USGS HVO Information Statement — Small earthquake swarm on Mauna Loa Volcano's southeast flank

Release Date:

Mauna Loa Volcano is not erupting. A small swarm of shallow seismicity, that began at 1:00 a.m. HST this morning, is occurring beneath the upper Ka‘ōiki seismic zone, under Mauna Loa’s southeast flank and northwest of Kīlauea's summit. Other Mauna Loa monitoring data streams remain stable and show no signs of increased activity.

ACTIVITY SUMMARY

Mauna Loa Volcano is not erupting. A small swarm of shallow seismicity, that began at 1:00 a.m. HST this morning, is occurring beneath the upper Ka‘ōiki seismic zone, under Mauna Loa’s southeast flank and northwest of Kīlauea's summit. Other Mauna Loa monitoring data streams remain stable and show no signs of increased activity.

OBSERVATIONS

On March 18, 2021, the U.S. Geological Survey’s Hawaiian Volcano Observatory (HVO) has recorded over 40 earthquakes beneath the upper Ka‘ōiki seismic zone, about 21 km (13 mi) WNW of Volcano. These earthquakes are occurring in a cluster about 2 km (1 mi) wide and 0.5–6 km (0.5–4 mi) below the surface.

WORK TO DO -
1) According to the Mauna Loa earthquake statement, at what time did the swarm of shallow seismicity begin?
2) In the Mauna Loa earthquake statement, turn the paragraph under the ACTIVITY SUMMARY heading, beginning "Mauna Loa Volcano is not erupting," into a short bulleted list that keeps its main facts.
3) Write the next part of the Mauna Loa earthquake statement, picking up after its final sentence.

(Records from a dataset)
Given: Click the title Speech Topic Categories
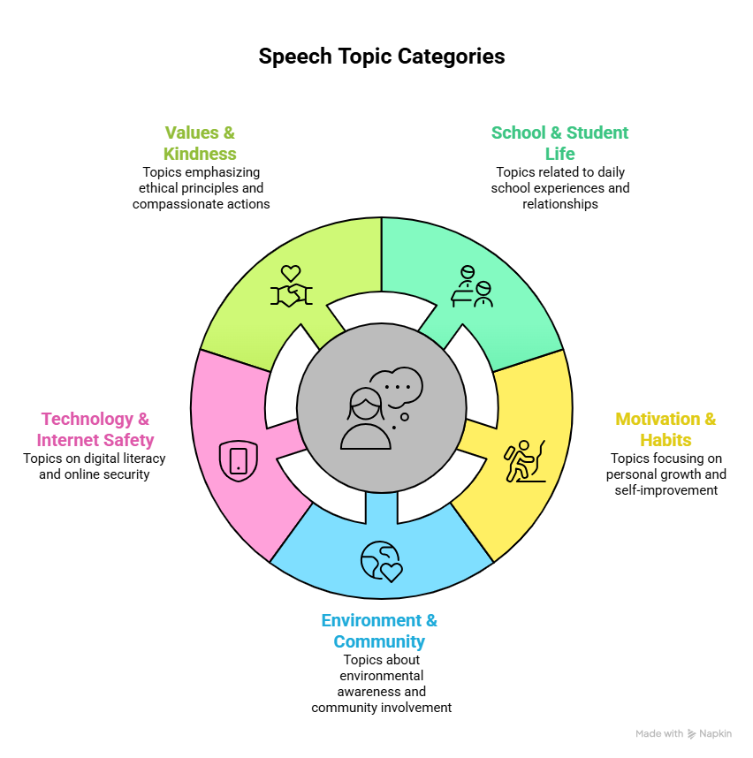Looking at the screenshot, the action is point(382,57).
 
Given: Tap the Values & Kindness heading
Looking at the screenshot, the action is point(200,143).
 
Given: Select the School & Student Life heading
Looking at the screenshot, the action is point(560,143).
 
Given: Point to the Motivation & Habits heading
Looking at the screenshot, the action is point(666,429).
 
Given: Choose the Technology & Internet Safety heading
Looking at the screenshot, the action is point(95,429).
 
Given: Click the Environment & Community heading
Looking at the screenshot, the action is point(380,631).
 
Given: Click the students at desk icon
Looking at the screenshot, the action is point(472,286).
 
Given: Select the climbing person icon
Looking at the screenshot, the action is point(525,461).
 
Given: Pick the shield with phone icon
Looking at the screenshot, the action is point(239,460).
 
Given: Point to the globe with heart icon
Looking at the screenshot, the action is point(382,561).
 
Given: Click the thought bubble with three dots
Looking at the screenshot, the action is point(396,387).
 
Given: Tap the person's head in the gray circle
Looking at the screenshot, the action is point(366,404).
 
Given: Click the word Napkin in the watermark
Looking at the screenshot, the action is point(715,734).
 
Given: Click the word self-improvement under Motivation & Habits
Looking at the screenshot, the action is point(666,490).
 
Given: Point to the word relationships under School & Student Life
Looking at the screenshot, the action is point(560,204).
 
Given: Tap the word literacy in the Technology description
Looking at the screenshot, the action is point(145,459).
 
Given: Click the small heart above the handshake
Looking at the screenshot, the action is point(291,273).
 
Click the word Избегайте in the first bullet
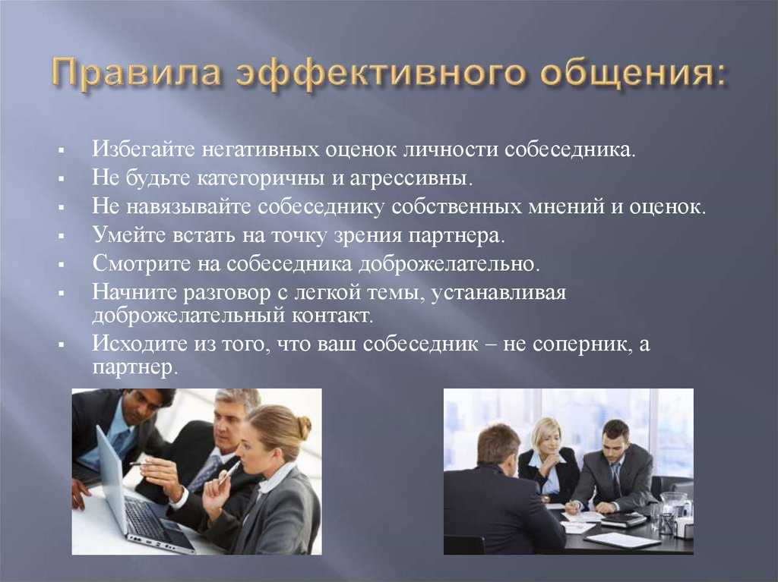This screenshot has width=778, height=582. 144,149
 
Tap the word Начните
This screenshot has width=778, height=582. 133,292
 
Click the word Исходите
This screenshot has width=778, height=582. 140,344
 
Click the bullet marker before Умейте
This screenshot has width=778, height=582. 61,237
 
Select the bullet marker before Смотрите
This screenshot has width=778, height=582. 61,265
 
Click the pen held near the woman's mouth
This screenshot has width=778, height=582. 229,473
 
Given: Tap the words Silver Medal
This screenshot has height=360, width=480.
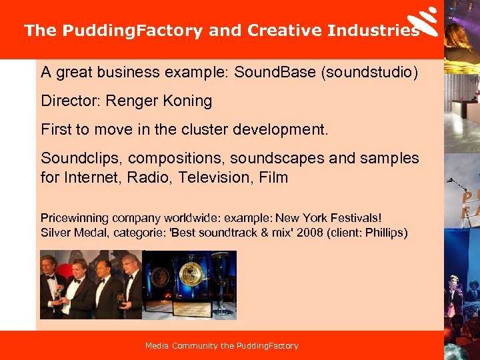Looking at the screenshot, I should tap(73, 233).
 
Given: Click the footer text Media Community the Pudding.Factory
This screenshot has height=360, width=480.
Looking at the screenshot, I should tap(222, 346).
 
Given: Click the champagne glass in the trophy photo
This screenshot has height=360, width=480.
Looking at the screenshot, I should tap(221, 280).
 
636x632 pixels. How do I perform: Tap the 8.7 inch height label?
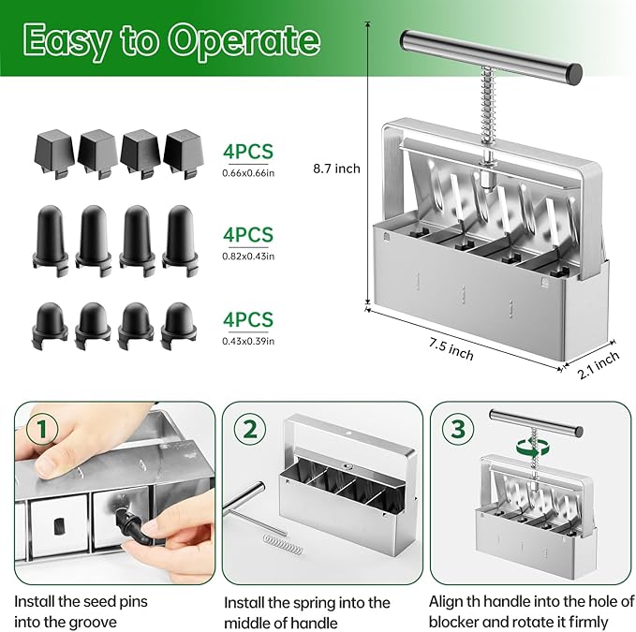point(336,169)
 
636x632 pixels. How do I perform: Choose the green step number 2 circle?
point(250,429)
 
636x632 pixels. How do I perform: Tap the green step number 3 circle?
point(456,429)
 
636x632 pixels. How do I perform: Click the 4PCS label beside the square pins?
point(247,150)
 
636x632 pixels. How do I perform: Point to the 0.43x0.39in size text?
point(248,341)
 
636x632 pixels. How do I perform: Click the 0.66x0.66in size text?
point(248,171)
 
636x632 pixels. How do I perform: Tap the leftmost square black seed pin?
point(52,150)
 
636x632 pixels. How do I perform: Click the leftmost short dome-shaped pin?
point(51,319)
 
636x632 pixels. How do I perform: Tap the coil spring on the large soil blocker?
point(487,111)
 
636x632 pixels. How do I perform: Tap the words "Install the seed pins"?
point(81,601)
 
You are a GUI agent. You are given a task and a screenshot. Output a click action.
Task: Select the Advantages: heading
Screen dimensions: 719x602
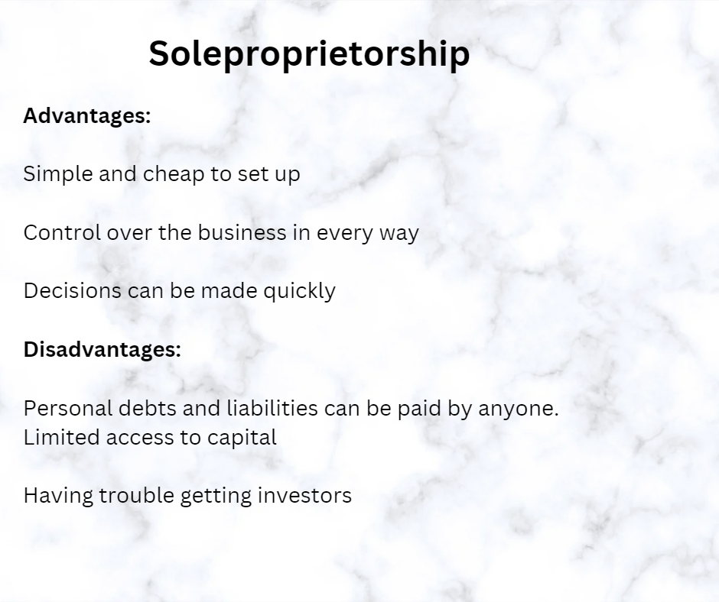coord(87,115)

ANSWERS FOR THIS EXERCISE -
1) It began at 1:00 a.m. HST that morning.

2)
- Mauna Loa is not erupting.
- A small swarm of shallow earthquakes began at 1:00 a.m. HST this morning.
- The swarm is beneath the upper Ka‘ōiki seismic zone, under Mauna Loa's southeast flank and northwest of Kīlauea's summit.
- Other monitoring data remain stable and show no signs of increased activity.

3)
The largest event in the sequence, so far, was a magnitude-3.5 earthquake, with the bulk of the events being less than magnitude-2 and not widely reported by residents. Reported felt events were described as weak shaking, with a maximum Intensity of II on the Modified Mercalli Intensity Scale.

Clustering of shallow earthquakes in this region does not mean an eruption is imminent. HVO has recorded shallow earthquakes in this area for many decades across several eruptive cycles at both Kīlauea and Mauna Loa. These earthquakes do not show any signs of magmatic involvement and are part of normal re-adjustments of the volcano due to changing stresses within it. Other monitoring data streams for Kīlauea and Mauna Loa, including ground deformation, gas, and imagery, show no signs of increased activity.

HVO continues to closely monitor geologic changes, seismicity, deformation, and gas emissions at Kīlauea and Mauna Loa Volcano’s. HVO will issue additional messages and alert level changes as warranted by changing activity.

For more information on earthquakes in the Kaʻōiki Pali area, please see the Volcano Watch article titled, “Why do swarms of earthquakes occur around the Ka‘ōiki Pali?” published by HVO scientists on March 1, 2012: https://www.usgs.gov/center-news/volcano-watch-why-do-swarms-earthquakes....

For information on recent earthquakes in Hawaii and eruption updates, visit the USGS Hawaiian Volcano Observatory website at https://www.usgs.gov/observatories/hawaiian-volcano-observatory.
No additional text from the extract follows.